I'm unsure about whether my approach for estimating it is good and whether or not the numbers I've used are valid, and would like to sense-check it with people with more expertise than myself. Note that I'm interested in an order-of-magnitude estimate, and that I'm most interested in this question from the perspective of AI accelerators (e.g. NVIDIA H100 GPUs).
My attempt
My attempt at estimating the total interconnect wire length per FLOP is to split the calculation into two parts: (1) estimate the average length of interconnect wire using Rent's Rule, and (2) estimate the number of wires that need to be charged up per FLOP. The total is then obtained by multiplying these two results together.
Several papers obtain a distribution of wire lengths of the interconnections in microprocessors based on Rent's Rule, which follows something roughly like a power law. This book chapter from 2015 for instance finds a distribution ranging from around 10 um to 1 cm. Eyeballing the distribution, the weighted average is plausibly on the order of 100 um.

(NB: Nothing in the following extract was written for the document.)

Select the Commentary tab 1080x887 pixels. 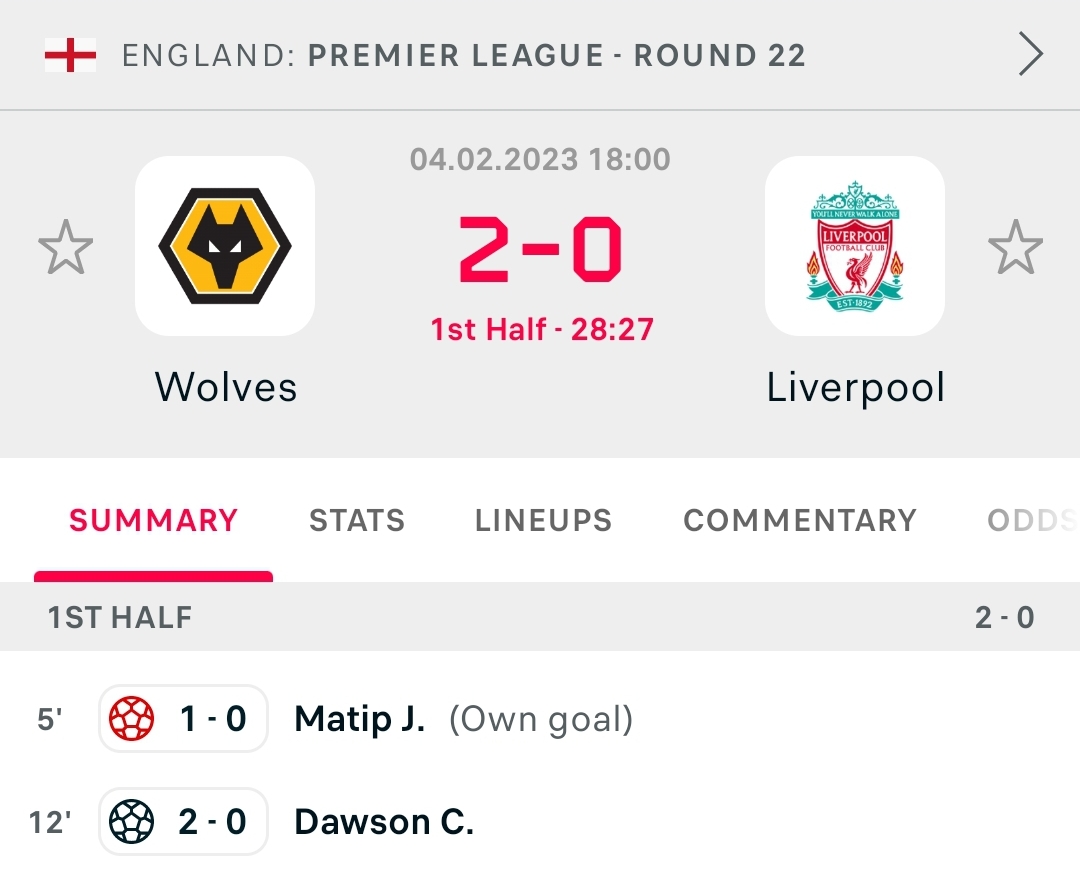[799, 520]
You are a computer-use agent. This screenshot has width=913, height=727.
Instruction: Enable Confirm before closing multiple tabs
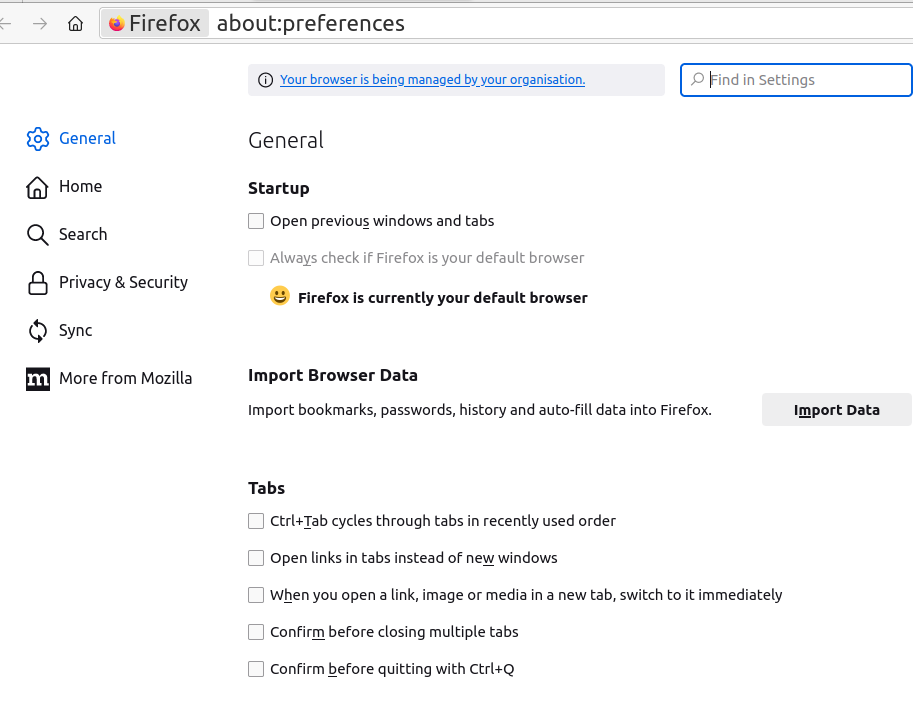(x=256, y=632)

To determine the number of wires that get charged up, I note that current floating point operations in AI are often done using 16-bit precision. According to this Wikipedia article (which doesn't cite a source), a 16-bit multiplier requires around \$10^4\$ transistors. If charging up one wire length corresponds to communicating 1 bit across the wire, and assuming roughly one wire is needed per transistor (I'm unsure if this is valid), we have \$10^4\$ interconnect wires. Finally, we assume that one multiply requires the same number of transistors as a FLOP up to some small constant multiplier (e.g. 2x), which we ignore.

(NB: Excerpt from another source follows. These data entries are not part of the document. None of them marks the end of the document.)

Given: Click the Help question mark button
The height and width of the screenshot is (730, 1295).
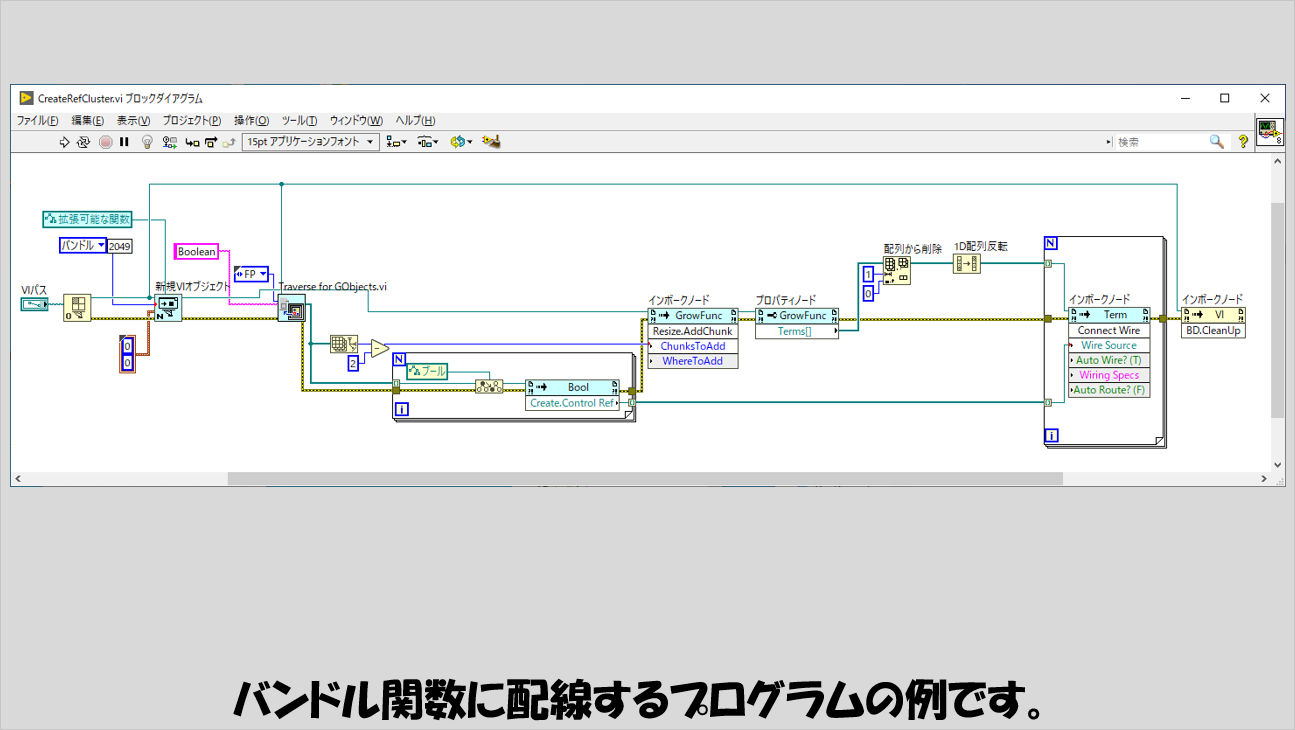Looking at the screenshot, I should 1243,142.
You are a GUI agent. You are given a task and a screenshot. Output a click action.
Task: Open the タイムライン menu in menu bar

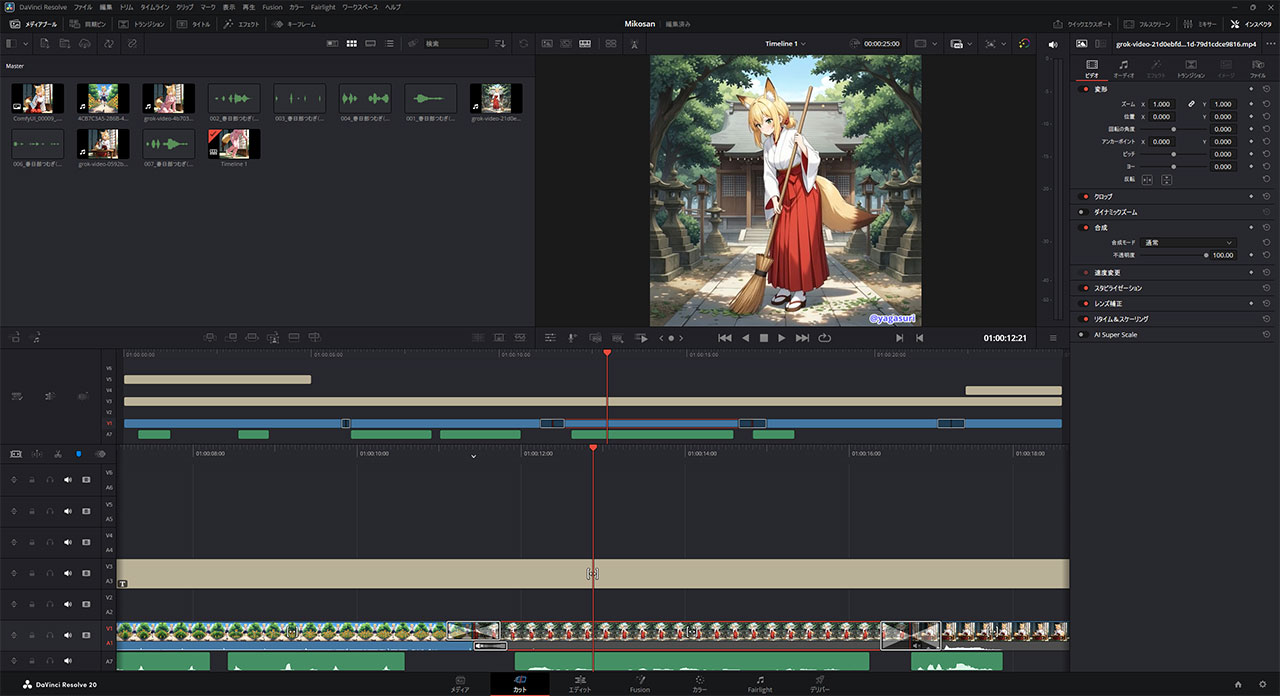click(154, 7)
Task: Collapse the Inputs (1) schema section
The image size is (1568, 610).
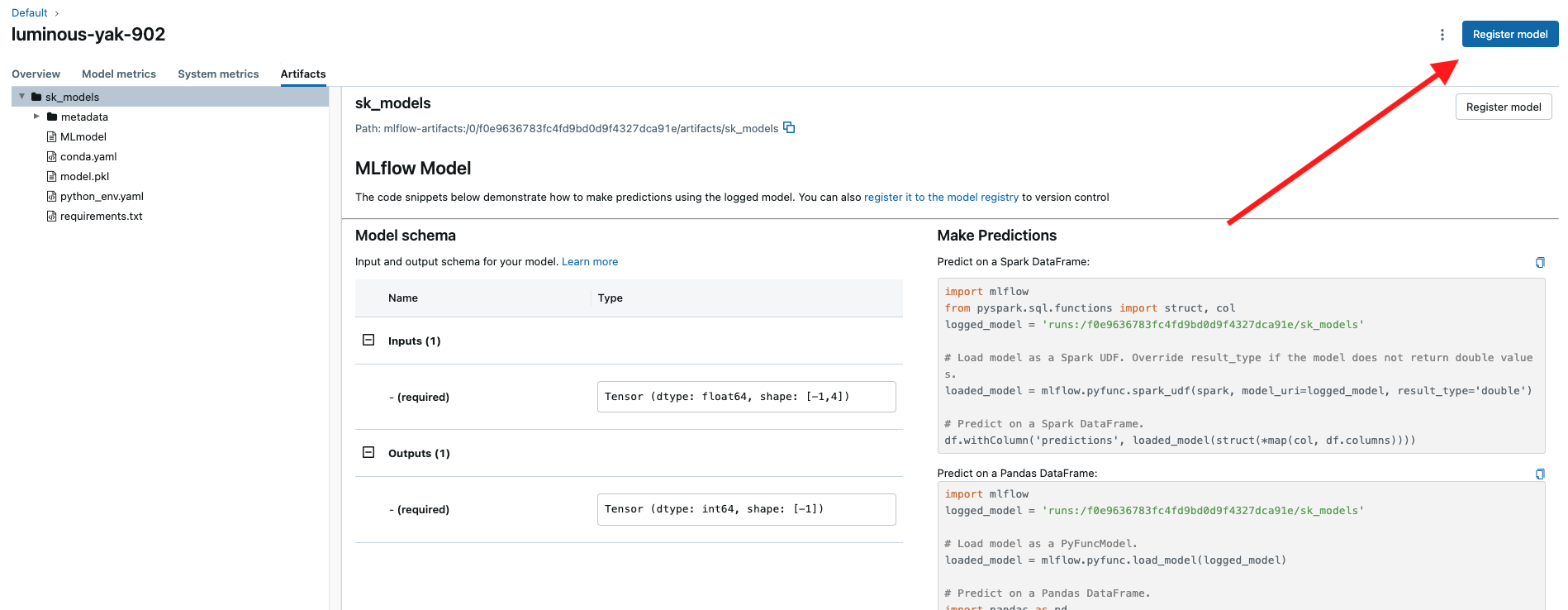Action: (x=368, y=340)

Combining these two results, the total interconnect length I estimate per FLOP is \$10^4 \cdot 10^{-4} \: \text{m} = 1 \: \text{m}\$. As a sanity check, this paper argues that capacitances per unit length are roughly 1 pF/cm, which suggests energies per unit length of \$10^{-10}\$ J/m, and thus energies of 100 pJ/FLOP. The same paper also quotes an empirical estimate of around 10 pJ/FLOP; so I'm off by an order of magnitude somehow.
There are some weaknesses with this argument that I'm aware of. For instance, the average length of interconnect overall may not be the same as the average length of interconnect that is actually charged up (e.g. perhaps a FLOP is typically performed in spatially local fashion, such that most wires that are charged up are shorter than what Rent's Rule would predict). Perhaps this is the reason why my previous calculation yields a number higher than the empirical estimate, though I'm not sure.
Question
Do you think that this general approach to estimating average interconnect length is valid for an order-of-magnitude estimate? What do you think are the most important objections to my calculation, and how should I therefore try and modify it?
[Edit for clarification: I'm most interested in feedback on the calculation of the average length of interconnect wire, and the number of wires charged up per FLOP. These are the quantities I'm by far the most uncertain about and the values of which could change my conclusions a lot if I've made an error.]